■ **WHAT IS BEING ASKED**: Could every line of the data be printed exactly as it reads?

Data records
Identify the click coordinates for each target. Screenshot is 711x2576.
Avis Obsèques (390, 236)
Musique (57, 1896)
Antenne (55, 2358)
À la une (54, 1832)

■ **SOLUTION FOR THIS EXERCISE**:
Identify the click coordinates for each target. Screenshot is 711x2576.
Avis Obsèques (390, 236)
Musique (57, 1896)
Antenne (55, 2358)
À la une (54, 1832)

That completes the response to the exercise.